Mensen met patroon 3 zullen heel lang tegen hun kind blijven zeggen: “Doe nou maar wat de juf zegt.” Ook wanneer ze zien dat het niet goed gaat met hun kind op school. Dan zullen ze het moment waarop ze contact met de school opnemen, heel lang uitstellen. Ze twijfelen immers altijd aan hun eigen waarneming en hun eigen oordeel.

 

Het patroon doorbreken

Wanneer je aspecten in jezelf van een van deze voorbeelden herkent, zul je waarschijnlijk ook de reactie van je eigen ouders herkennen op jóuw problemen op school.

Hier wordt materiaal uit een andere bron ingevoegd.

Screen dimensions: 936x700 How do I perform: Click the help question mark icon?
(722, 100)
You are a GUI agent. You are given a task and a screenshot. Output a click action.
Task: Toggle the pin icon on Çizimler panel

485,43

Voor je het weet, heb je dit ingesleten – en onbewuste – patroon aan je kind(eren) doorgegeven. Je kunt dit effect pas voorkomen, wanneer je jezelf van dit patroon bewust wordt en erachter komt hoe het je gedrag beinvloedt.

Dat alleen al is een hele klus. Praat erover met mensen die je vertrouwt en bij voorkeur niet alleen met de niet-dyslectische partner. Weeg steeds af of  het gedrag dat bij dit oude patroon hoort, ook het gedrag is waar je voor kiest. Vraag je af hoe het anders kan. Breng dit in de praktijk en leg je erbij neer, dat het honderd keer fout gaat. Dat gebeurt en dat geeft niet, want het is een proces, dat langere tijd nodig heeft.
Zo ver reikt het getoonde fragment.